William presentó a su padre, que se inclinó ante el joven y declaró que se sentía honrado y encantado.
– ¿Cómo van Píramo y Tisbe?
– ¿No se ha enterado? Se ha suspendido.
– ¿Por qué?
– La señorita Lamb se encuentra bastante mal y no puede salir de su habitación.
– ¿Cómo dice? -preguntó William, que no tenía noticias de los Lamb. Lamentó haberse peleado con Charles; no recordaba a qué se debía la disputa, aunque evocó la intensidad de su ebrio apasionamiento-. ¿Qué le pasa?
– Ha cogido algún tipo de fiebres. Charles no está muy seguro.

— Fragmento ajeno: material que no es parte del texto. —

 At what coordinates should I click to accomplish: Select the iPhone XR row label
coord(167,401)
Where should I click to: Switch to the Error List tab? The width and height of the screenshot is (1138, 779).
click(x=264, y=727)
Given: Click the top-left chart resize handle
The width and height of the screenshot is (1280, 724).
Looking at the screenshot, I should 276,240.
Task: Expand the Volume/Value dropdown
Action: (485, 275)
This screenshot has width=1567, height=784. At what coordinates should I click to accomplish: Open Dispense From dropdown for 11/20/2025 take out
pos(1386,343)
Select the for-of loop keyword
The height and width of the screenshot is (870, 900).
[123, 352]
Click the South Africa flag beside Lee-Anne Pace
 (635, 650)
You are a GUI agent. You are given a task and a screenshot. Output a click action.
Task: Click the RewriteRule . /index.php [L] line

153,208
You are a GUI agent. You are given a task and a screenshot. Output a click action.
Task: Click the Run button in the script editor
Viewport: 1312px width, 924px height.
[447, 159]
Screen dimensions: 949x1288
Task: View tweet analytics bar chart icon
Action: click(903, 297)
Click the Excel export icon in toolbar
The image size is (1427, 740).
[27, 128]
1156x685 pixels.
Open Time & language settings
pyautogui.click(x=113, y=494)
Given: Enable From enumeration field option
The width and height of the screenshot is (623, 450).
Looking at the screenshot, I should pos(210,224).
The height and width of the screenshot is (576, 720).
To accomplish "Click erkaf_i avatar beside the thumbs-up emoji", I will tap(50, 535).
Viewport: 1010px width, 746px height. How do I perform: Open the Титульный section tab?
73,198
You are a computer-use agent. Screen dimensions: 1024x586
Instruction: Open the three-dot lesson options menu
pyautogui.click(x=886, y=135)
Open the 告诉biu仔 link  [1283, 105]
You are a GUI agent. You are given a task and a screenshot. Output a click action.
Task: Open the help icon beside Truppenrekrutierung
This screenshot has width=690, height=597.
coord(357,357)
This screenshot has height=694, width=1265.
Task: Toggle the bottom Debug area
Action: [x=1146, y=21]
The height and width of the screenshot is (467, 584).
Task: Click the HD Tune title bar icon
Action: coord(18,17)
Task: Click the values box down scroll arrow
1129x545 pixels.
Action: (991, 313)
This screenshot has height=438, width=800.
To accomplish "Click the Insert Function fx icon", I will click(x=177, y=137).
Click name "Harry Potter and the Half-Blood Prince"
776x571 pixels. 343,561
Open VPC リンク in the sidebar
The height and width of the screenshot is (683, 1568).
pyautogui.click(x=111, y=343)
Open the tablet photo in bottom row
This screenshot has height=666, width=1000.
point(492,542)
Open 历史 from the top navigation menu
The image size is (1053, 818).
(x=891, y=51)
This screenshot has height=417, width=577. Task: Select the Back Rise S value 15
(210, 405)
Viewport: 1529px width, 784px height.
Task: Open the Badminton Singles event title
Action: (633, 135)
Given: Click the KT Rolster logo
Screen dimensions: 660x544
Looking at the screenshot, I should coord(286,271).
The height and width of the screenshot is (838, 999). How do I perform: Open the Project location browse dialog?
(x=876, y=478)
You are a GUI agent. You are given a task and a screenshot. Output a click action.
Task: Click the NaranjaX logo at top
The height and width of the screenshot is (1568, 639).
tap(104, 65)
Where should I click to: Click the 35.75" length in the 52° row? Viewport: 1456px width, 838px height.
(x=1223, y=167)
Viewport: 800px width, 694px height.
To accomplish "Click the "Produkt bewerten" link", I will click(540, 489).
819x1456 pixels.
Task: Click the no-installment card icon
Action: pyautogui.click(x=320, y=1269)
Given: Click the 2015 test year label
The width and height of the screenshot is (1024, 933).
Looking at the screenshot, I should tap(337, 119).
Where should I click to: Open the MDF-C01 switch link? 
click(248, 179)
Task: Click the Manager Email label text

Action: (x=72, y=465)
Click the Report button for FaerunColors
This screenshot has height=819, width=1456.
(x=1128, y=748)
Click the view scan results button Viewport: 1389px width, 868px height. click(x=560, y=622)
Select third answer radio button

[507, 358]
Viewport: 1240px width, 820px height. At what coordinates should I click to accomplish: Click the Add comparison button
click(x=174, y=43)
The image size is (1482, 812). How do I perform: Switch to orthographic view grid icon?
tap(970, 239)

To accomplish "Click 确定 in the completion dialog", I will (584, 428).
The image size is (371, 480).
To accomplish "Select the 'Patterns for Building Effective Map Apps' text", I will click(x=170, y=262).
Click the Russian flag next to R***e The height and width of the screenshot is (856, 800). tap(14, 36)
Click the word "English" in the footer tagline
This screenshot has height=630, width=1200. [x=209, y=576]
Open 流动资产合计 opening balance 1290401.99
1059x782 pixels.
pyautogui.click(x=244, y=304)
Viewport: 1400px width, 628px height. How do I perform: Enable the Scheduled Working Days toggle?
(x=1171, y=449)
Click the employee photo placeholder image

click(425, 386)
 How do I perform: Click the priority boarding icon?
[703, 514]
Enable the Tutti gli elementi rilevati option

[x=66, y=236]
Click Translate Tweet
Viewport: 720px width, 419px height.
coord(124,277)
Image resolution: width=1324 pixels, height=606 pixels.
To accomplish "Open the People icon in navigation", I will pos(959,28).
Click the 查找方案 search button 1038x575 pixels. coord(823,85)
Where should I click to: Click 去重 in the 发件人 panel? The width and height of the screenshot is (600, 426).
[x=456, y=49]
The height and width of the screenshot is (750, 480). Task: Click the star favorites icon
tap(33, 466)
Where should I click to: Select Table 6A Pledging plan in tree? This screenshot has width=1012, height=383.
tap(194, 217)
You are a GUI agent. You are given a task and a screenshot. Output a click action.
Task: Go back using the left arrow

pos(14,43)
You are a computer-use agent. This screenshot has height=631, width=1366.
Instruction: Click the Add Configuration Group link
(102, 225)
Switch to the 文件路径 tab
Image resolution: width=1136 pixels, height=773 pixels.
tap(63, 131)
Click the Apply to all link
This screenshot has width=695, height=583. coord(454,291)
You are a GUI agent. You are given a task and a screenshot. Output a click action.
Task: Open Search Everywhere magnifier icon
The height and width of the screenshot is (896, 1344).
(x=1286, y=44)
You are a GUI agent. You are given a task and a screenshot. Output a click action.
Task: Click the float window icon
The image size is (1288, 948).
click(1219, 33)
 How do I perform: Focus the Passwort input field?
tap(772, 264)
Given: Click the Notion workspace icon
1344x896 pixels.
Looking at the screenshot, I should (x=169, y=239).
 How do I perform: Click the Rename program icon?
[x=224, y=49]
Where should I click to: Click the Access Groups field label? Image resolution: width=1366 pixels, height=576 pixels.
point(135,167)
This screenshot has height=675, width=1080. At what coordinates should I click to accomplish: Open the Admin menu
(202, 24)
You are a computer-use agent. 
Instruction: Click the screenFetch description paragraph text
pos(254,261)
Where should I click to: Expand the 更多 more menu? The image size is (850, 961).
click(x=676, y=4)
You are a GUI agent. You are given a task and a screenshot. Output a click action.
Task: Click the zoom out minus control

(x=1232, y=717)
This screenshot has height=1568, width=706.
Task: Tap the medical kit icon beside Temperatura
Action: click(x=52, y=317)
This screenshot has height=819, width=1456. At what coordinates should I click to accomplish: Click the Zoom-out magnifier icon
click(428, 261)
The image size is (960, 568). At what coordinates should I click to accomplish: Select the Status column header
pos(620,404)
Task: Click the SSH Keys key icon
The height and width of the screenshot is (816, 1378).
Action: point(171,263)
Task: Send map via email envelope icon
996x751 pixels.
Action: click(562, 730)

– Conozco el motivo. No se recuperó nunca del todo de la caída. -William se dirigió a su padre-: Tropezó accidentalmente y cayó al Támesis. Ya te lo conté.
– Bueno -añadió Siegfried-, en cualquier caso hemos tenido que decir adiós a Hocico y a Flauta.
A la mañana siguiente, William se dirigió a Laystall Street a una hora en la que sabía que Charles estaba en su trabajo.
Tizzy abrió la puerta y, al verlo, rió tontamente.
– Vaya, señor Ireland, usted por aquí. Hace mucho que no lo vemos.
– No sabía que la señorita Lamb estaba enferma. Vine en cuanto…
– Todavía no está del todo recuperada, pero ya se ha levantado. Tenga la amabilidad de esperar en la planta baja.
Cuando entró en el salón, William se topó con el señor Lamb que, con las piernas cruzadas, estaba sentado en la alfombra turca.
– Cuidado con el sereno -advirtió el señor Lamb-. El sereno se presenta cuando nadie lo espera.
– Disculpe, señor, pero no lo entiendo.
– Llega de noche. Es la obra de los siglos -declaró para sumirse tras ello en el silencio.